• **Aim of the task**: Please quote all of the data below word for word, leaving out the pictures.

==== Provided material

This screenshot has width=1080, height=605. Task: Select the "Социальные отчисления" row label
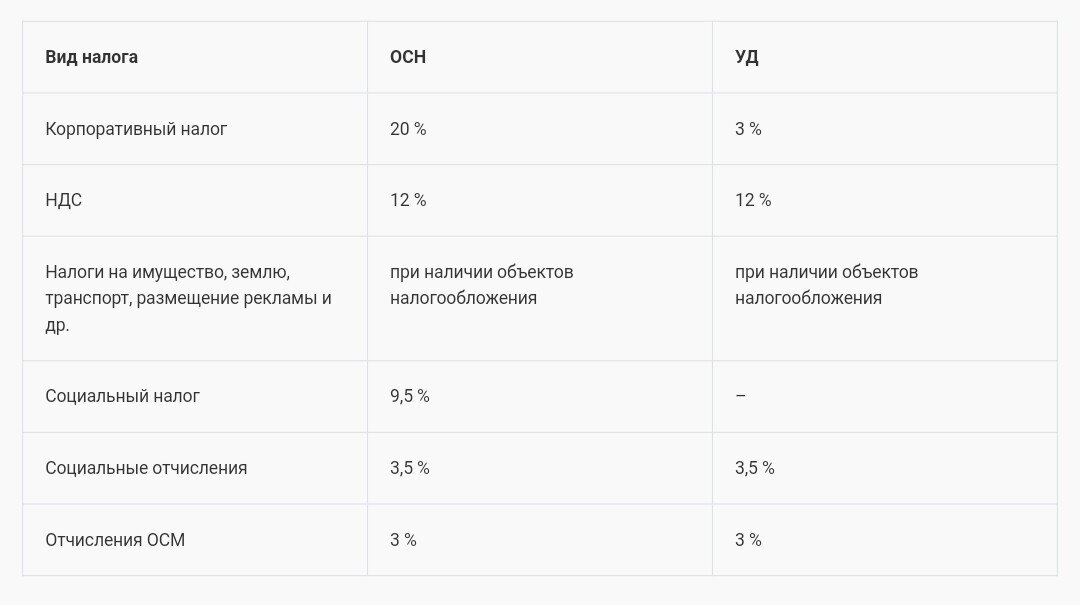[x=146, y=468]
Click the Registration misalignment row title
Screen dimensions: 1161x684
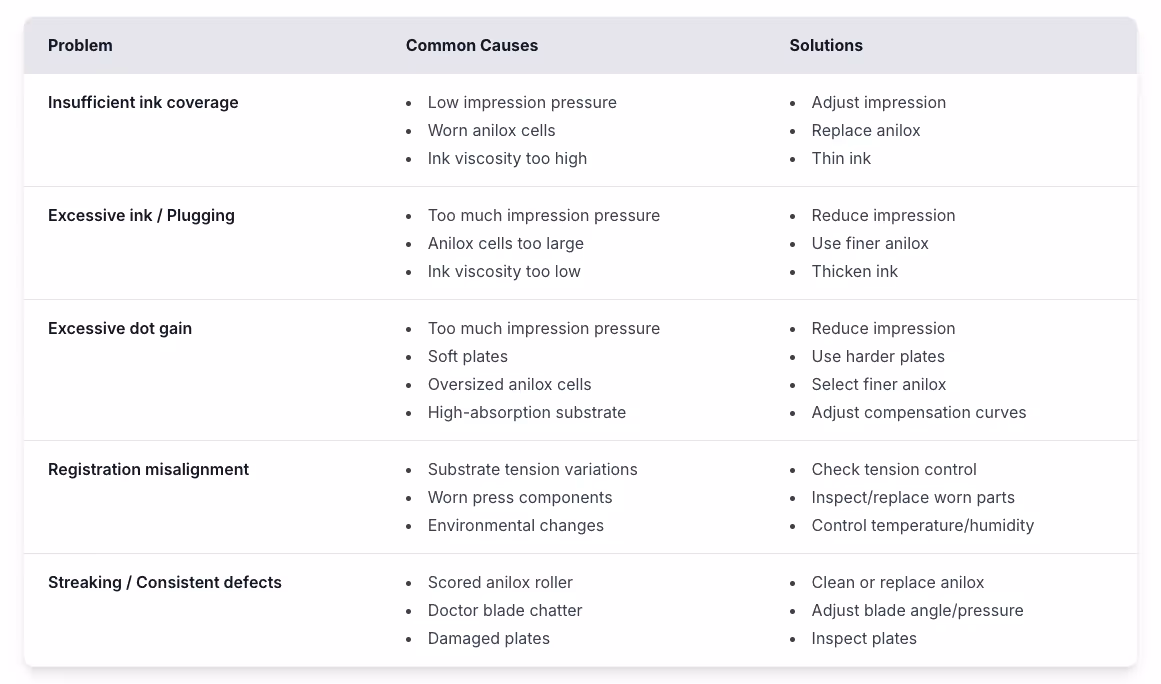pyautogui.click(x=148, y=470)
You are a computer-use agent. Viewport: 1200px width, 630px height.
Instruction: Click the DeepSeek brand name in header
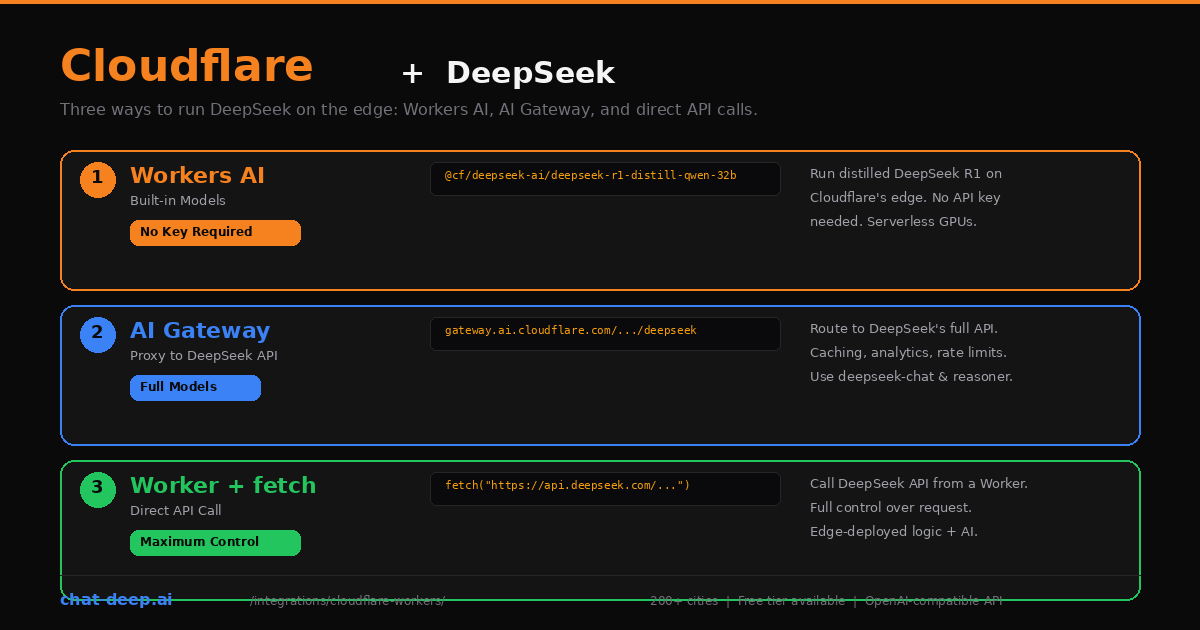tap(531, 72)
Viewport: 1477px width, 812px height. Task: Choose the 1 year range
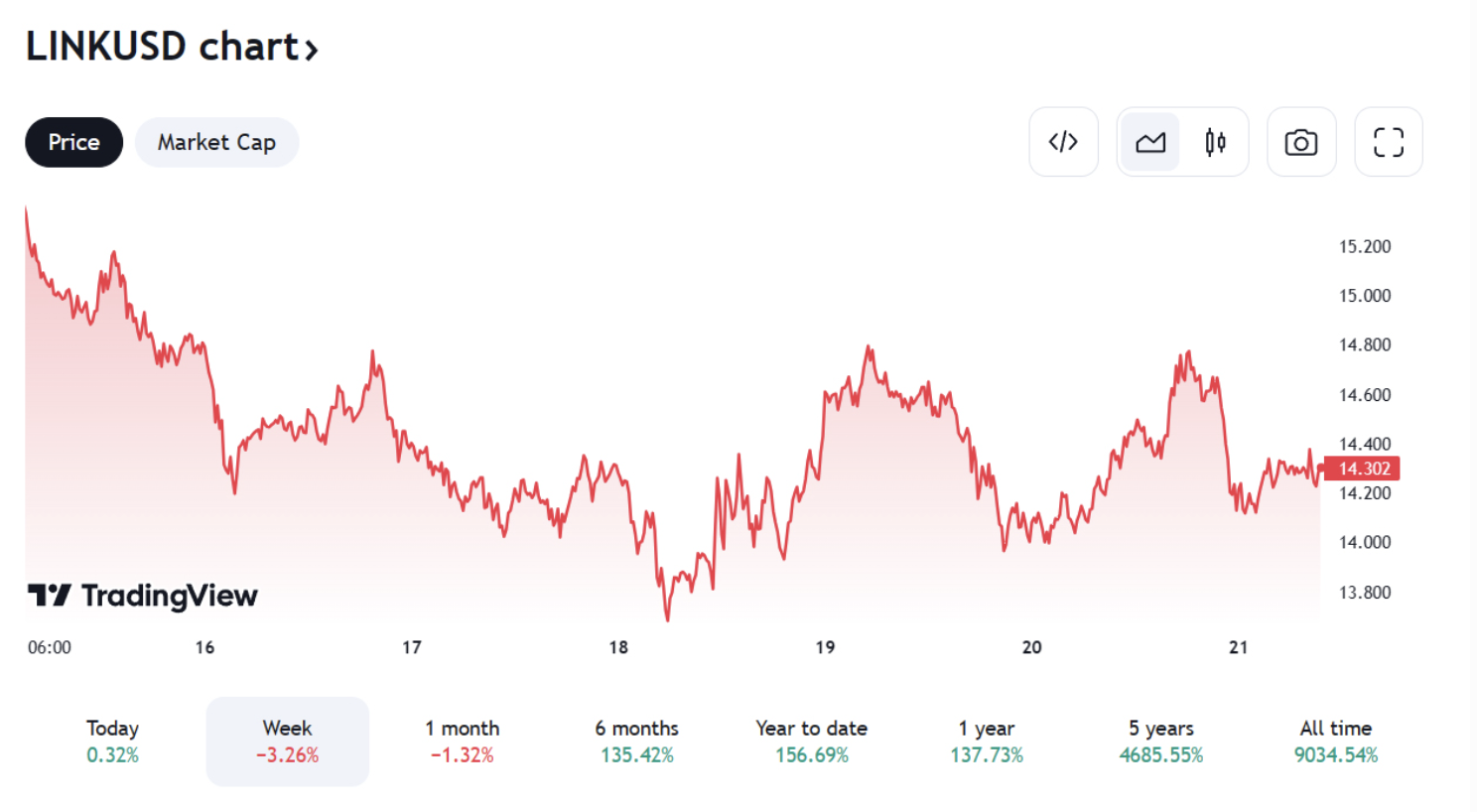[987, 741]
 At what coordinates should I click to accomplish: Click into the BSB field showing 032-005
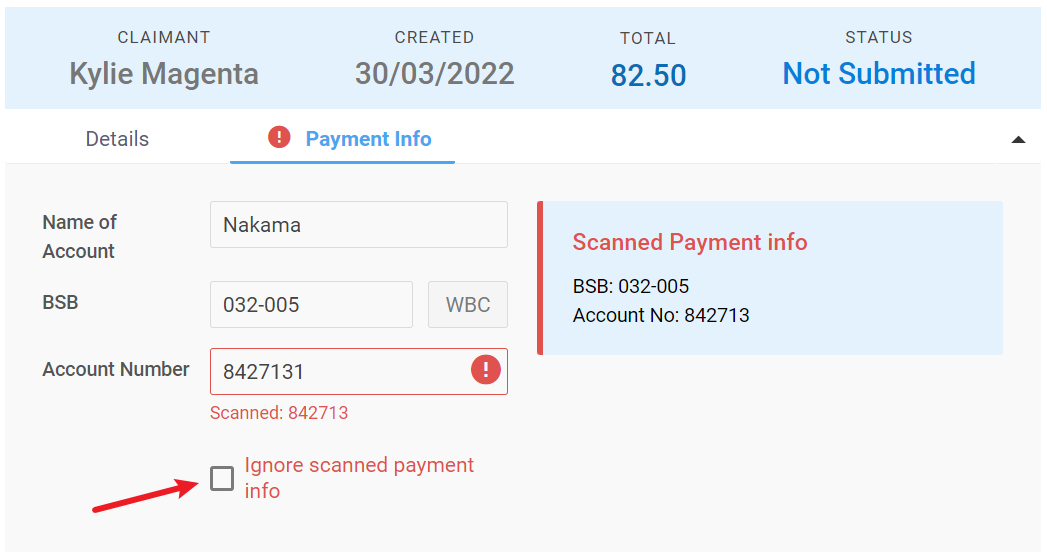pos(310,305)
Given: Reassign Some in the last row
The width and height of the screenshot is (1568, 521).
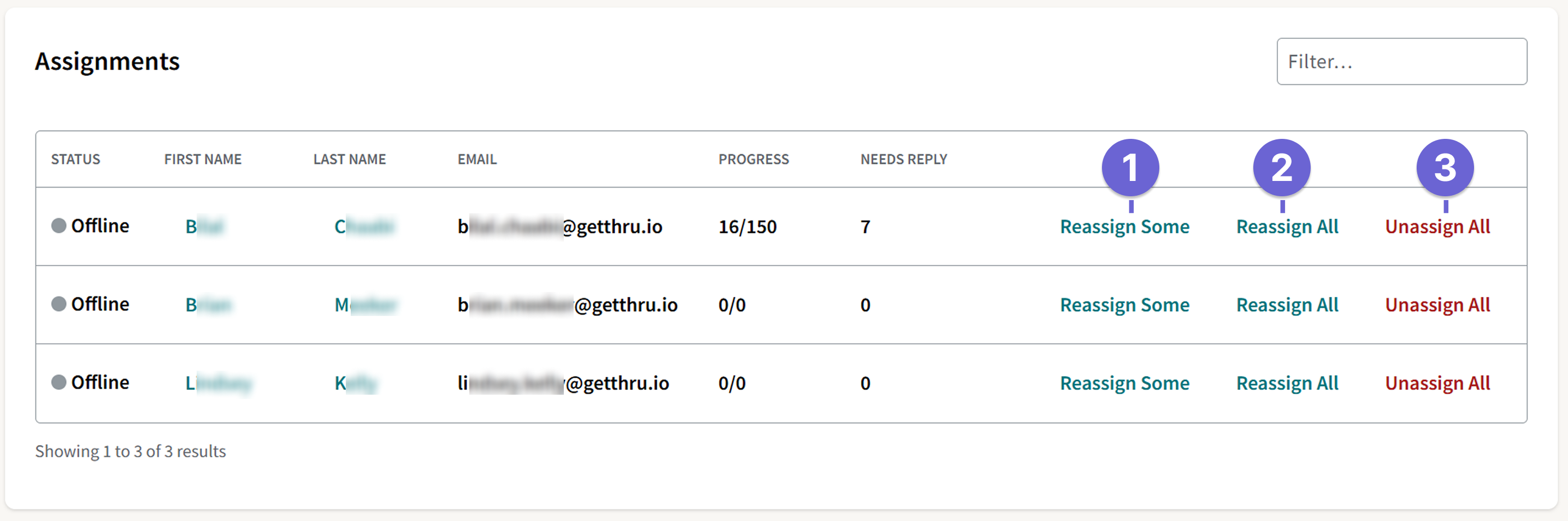Looking at the screenshot, I should [x=1124, y=383].
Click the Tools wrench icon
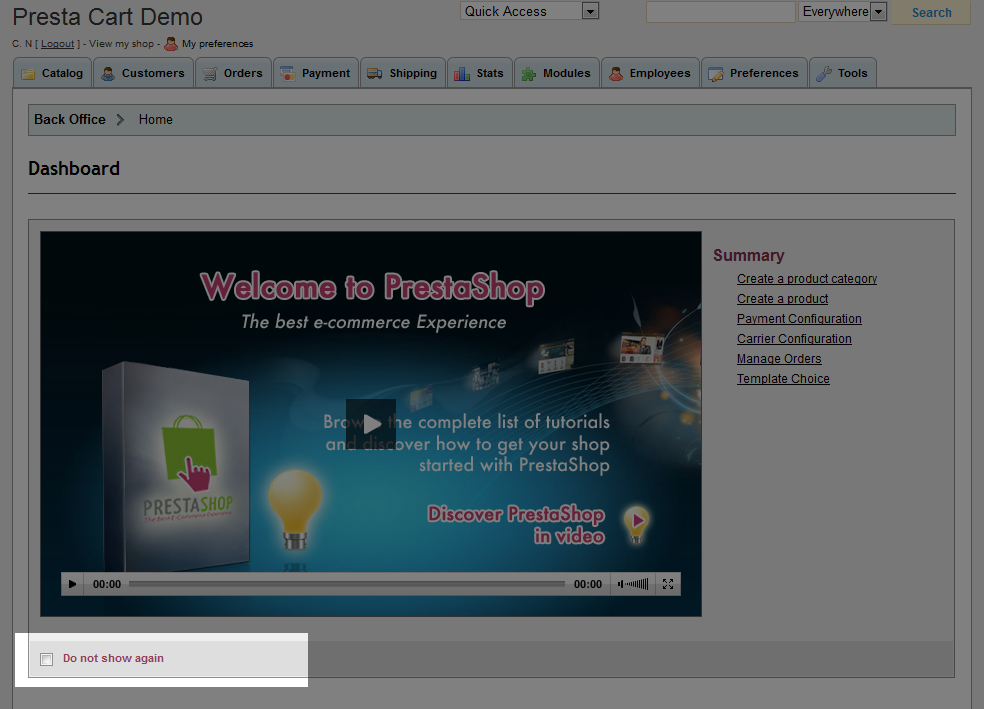The image size is (984, 709). coord(824,74)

========

• **Exercise answer**:
This screenshot has width=1080, height=605. Task: Select the "Социальные отчисления" row label
[x=146, y=468]
Click the Registration misalignment row title
Screen dimensions: 1161x684
pyautogui.click(x=148, y=470)
You are a computer-use agent. Viewport: 1200px width, 630px height.
Instruction: Click the DeepSeek brand name in header
tap(531, 72)
Viewport: 1477px width, 812px height. Task: Choose the 1 year range
[987, 741]
 At what coordinates should I click to accomplish: Click into the BSB field showing 032-005
pos(310,305)
Given: Reassign Some in the last row
The width and height of the screenshot is (1568, 521).
Looking at the screenshot, I should [x=1124, y=383].
Click the Tools wrench icon
The image size is (984, 709). coord(824,74)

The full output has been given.